Items such as clothing and luggage are less costly to make in China. But certain goods, refrigerators among them, are cheaper for buyers in the United States if manufactured in Mexico.

Construction of the Electrolux plant — the company is building a second factory nearby to assemble washers and dryers — was an economic boon for Juarez, the return of good times and plentiful jobs.

Changes abound

With earnings from his new job working in the repair department at Electrolux, Leonel Soto, 26, bought a new refrigerator and a used, big-screen television, first used during a family viewing of Mexico’s World Cup match against Angola.

His home has just one bedroom, which he and his wife, Yasmin, share with their two young children. A bed in the living room doubles as a sofa and guest bed and takes up nearly the entire room, which Mr. Soto painted light pink.

The floor is still bare concrete, but he would like to tile it soon. Within five years, he hopes to have a second floor added to their town house in the newest neighborhood in Juarez. He is ambitious and always volunteers to work overtime.

“I want to give my kids the best, and I think I’ll get it here,” Mr. Soto said.

The boulevards that these workers traverse on their way to work — Paseo de la Victoria, Avenida de Las Torres — are lined with the signs of development, commerce and chaos.

Former fields of cotton and tomatoes are now Los Angeles-style blocks of giant supermarkets and shopping malls. The Misiones mall houses a multiplex equipped with a VIP room, where customers can order sushi while watching the latest, subtitled Hollywood blockbuster.

On one side of the boulevard is a gated neighborhood of domed, stucco homes painted soft desert hues of saffron and tan. On the other side is a graffiti-covered, cinderblock slum of two-room shacks.

U.S. brands like Home Depot, Wal-Mart, Wendy’s, Costco and KFC are so commonplace that stretches of Juarez look more like the United States than Mexico. One of the city’s oldest landmarks is the Plaza de Toros, an old arena still used for bullfights as well as concerts and wedding banquets. It will soon be torn down to make way for a Wal-Mart.

Rise of crime

Gloria Lopez, 55, came of age during the rise of the maquiladoras — manufacturing plants that import raw materials and machinery tax-free, and re-export finished products to the country of origin, also tax-free.
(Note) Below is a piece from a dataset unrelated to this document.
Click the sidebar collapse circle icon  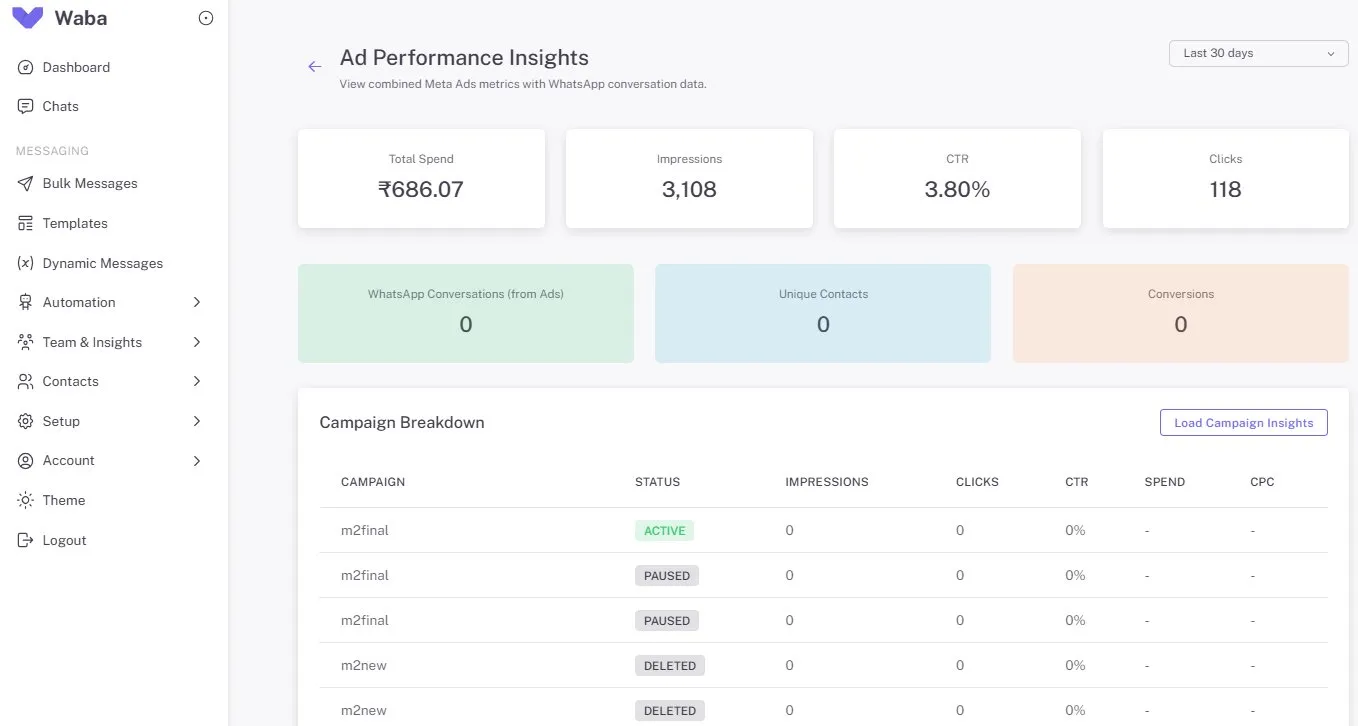point(206,18)
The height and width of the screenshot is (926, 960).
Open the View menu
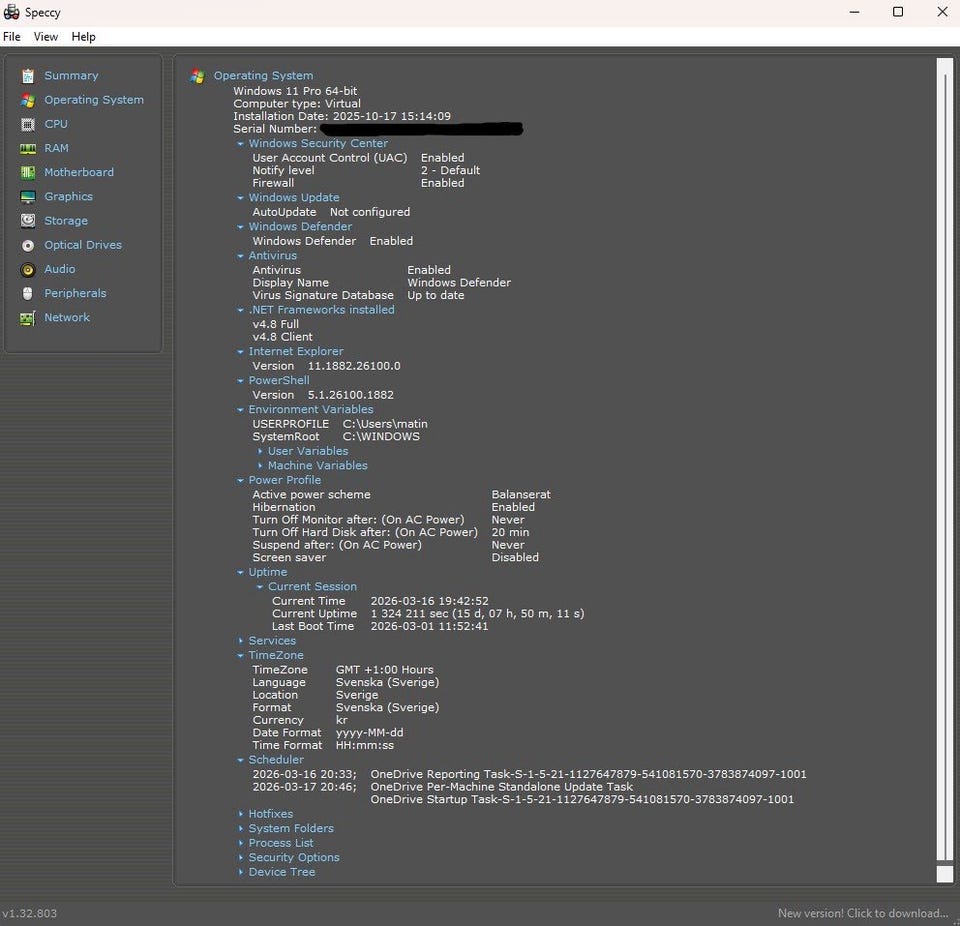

Mrs. Lopez taught English in the factories. Her husband, an engineer, also worked in them all his life. “We have more money and there is more of what you’d call progress, and I’m not against it,” she said. “It’s good for all the people who come for the jobs.”

But Mrs. Lopez also longs for the Juarez of her childhood, a place of smaller streets, shorter walks. Chinese immigrants grew fruits, vegetables and cotton on rented land. Juarez was a city of trees back then.
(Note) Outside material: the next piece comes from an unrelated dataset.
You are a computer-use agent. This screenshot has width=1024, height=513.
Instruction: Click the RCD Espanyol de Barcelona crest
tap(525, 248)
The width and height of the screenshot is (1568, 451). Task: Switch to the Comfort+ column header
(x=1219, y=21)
As the city grew, wealth and literacy grew, too. Juarez now has one of Mexico’s best colleges. At the same time, though, it became a center of the illegal-drug trade. Drug-related shootings are common, and the city became notorious for the unsolved murders of hundreds of female factory workers, their bodies left by roadsides.

Among her friends, Mrs. Lopez said, only one or two of every 10 people are from Juarez, and she wonders whether they can care about the city as much as she does.

Mr. Lozano wonders, too.

His father used to pull leaves off the eucalyptus tree in the park, the same one young Andres loved to climb, and brew them into a tea as a cough remedy. It always seemed to work.

The tree is still there, although Mr. Lozano hardly recognizes it. The rims on the basketball court are bent. The grounds are marked by litter and graffiti.

“Kids don’t care about the park anymore,” he said. “Parents have to teach their kids, ‘This is yours; don’t destroy it.’”

Mr. Lozano suggested it’s because “a lot of people are not from here and this is not their city anymore. They just come here to see what they can get; they don’t care. I’d like to go back to my old times. I’ve thought about trying to move to El Paso. But I prefer to visit. Juarez is my city.”